Update README.TXT

ChanchalKumarMaji · web-flow · commit 40be1e67a653 · 2019-03-12T18:31:40.000+05:30
diff --git a/tensorflow_datasets/testing/test_data/fake_examples/librispeech/train-other-500/LibriSpeech/README.TXT b/tensorflow_datasets/testing/test_data/fake_examples/librispeech/train-other-500/LibriSpeech/README.TXT
@@ -1,178 +1 @@
-1. General information
-======================
 
-LibriSpeech is a corpus of read speech, based on LibriVox's public domain
-audio books. Its purpose is to enable the training and testing of automatic
-speech recognition(ASR) systems. 
-
-
-2. Structure
-============
-
-The corpus is split into several parts to enable users to selectively download
-subsets of it, according to their needs. The subsets with "clean" in their name
-are supposedly "cleaner"(at least on average), than the rest of the audio and
-US English accented. That classification was obtained using very crude automated 
-means, and should not be considered completely reliable. The subsets are
-disjoint, i.e. the audio of each speaker is assigned to exactly one subset.
-
-The parts of the corpus are as follows:
-
-* dev-clean, test-clean - development and test set containing "clean" speech.
-* train-clean-100 - training set, of approximately 100 hours of "clean" speech
-* train-clean-360 - training set, of approximately 360 hours of "clean" speech
-* dev-other, test-other - development and test set, with speech which was 
-                          automatically selected to be more "challenging" to
-                          recognize
-* train-other-500 - training set of approximately 500 hours containing speech
-                    that was not classified as "clean", for some (possibly wrong)
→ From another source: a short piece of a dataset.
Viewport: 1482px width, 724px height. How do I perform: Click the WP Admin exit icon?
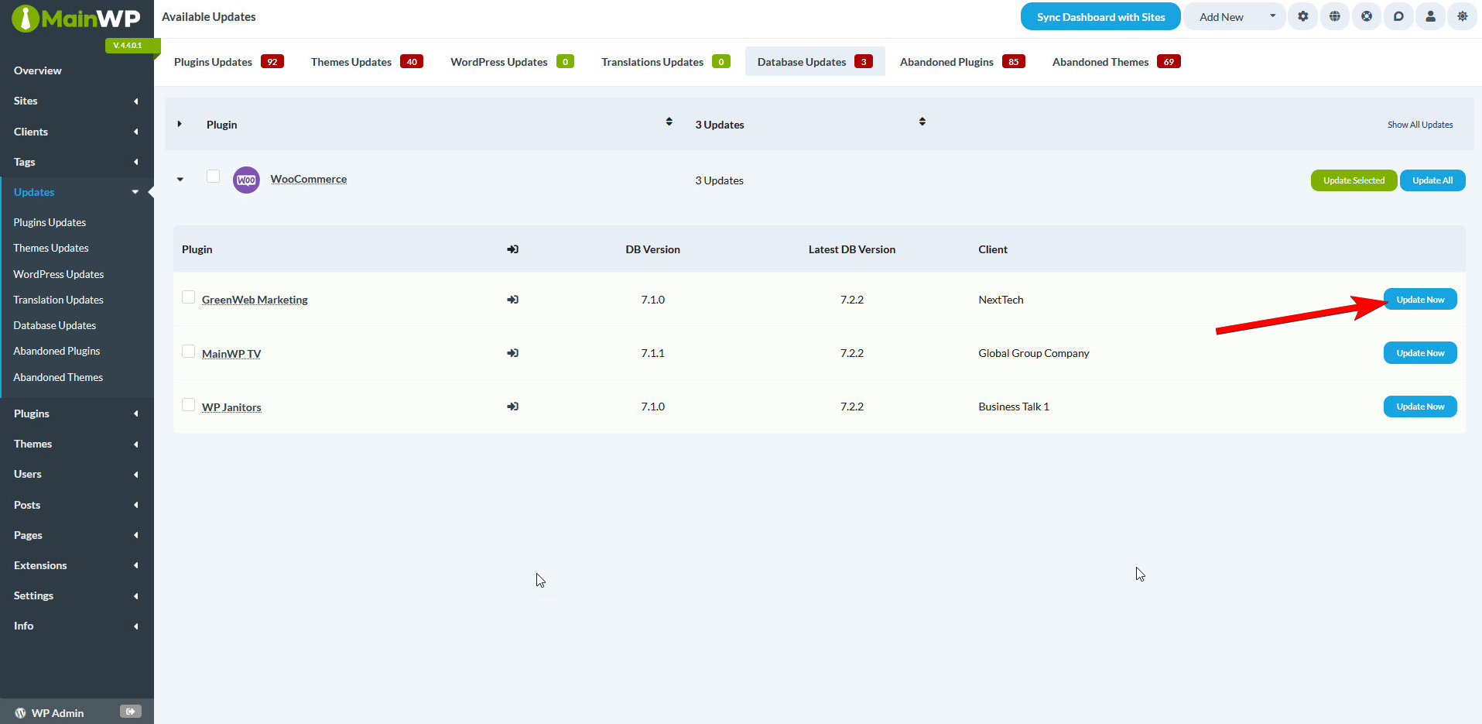pos(131,712)
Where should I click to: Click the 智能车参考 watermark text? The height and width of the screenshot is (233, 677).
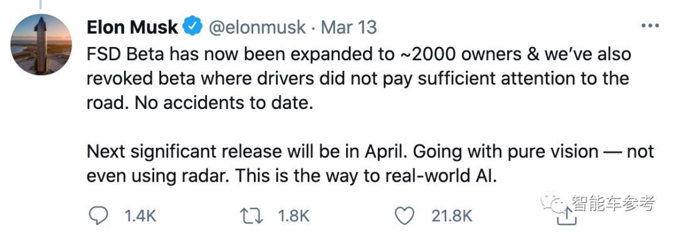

-                    reason
-* intro - subset containing only the LibriVox's intro disclaimers for some of the
-          readers.
-* mp3 - the original MP3-encoded audio on which the corpus is based
-* texts - the original Project Gutenberg texts on which the reference transcripts
-          for the utterances in the corpus are based.
-* raw_metadata - SQLite databases which record various pieces of information about 
-                 the source text/audio materials used, and the alignment process.
-                 (mostly for completeness - probably not very interesting or useful)
-
-2.1 Organization of the training and test subsets
--------------------------------------------------
-
-When extracted, each of the {dev,test,train} sets re-creates LibriSpeech's root
-directory, containing some metadata, and a dedicated subdirectory for the subset
-itself. The audio for each individual speaker is stored under a dedicated 
-subdirectory in the subset's directory, and each audio chapter read by this
-speaker is stored in separate subsubdirectory. The following ASCII diagram 
-depicts the directory structure:
-
-
-<corpus root>
-    |
-    .- README.TXT
-    |
-    .- READERS.TXT
-    |
-    .- CHAPTERS.TXT
-    |
-    .- BOOKS.TXT
-    |
-    .- train-clean-100/
-                   |
-                   .- 19/
-                       |
-                       .- 198/
-                       |    |
-                       |    .- 19-198.trans.txt
-                       |    |    
-                       |    .- 19-198-0001.flac
-                       |    |
-                       |    .- 14-208-0002.flac
-                       |    |
-                       |    ...
-                       |
-                       .- 227/
-                            | ...
-
-
-
-, where 19 is the ID of the reader, and 198 and 227 are the IDs of the chapters
-read by this speaker. The *.trans.txt files contain the transcripts for each
-of the utterances, derived from the respective chapter and the FLAC files contain
-the audio itself.
-
-The main metainfo about the speech is listed in the READERS and the CHAPTERS:
-
-- READERS.TXT contains information about speaker's gender and total amount of
-  audio in the corpus.
-
-- CHAPTERS.TXT has information about the per-chapter audio durations.
-
-The file BOOKS.TXT makes contains the title for each book, whose text is used in
-the corpus, and its Project Gutenberg ID.
-
-2.2 Organization of the "intro-disclaimers" subset
---------------------------------------------------
-
-This part of the data contains simply the LibriVox's intro disclaimers that were
-successfully extracted, using a slight modification of the alignment algorithms
-used to derive the test training sets. The standard LibriVox disclaimer is:
-
-"This is a LibriVox recording. All LibriVox recordings are in the public domain. 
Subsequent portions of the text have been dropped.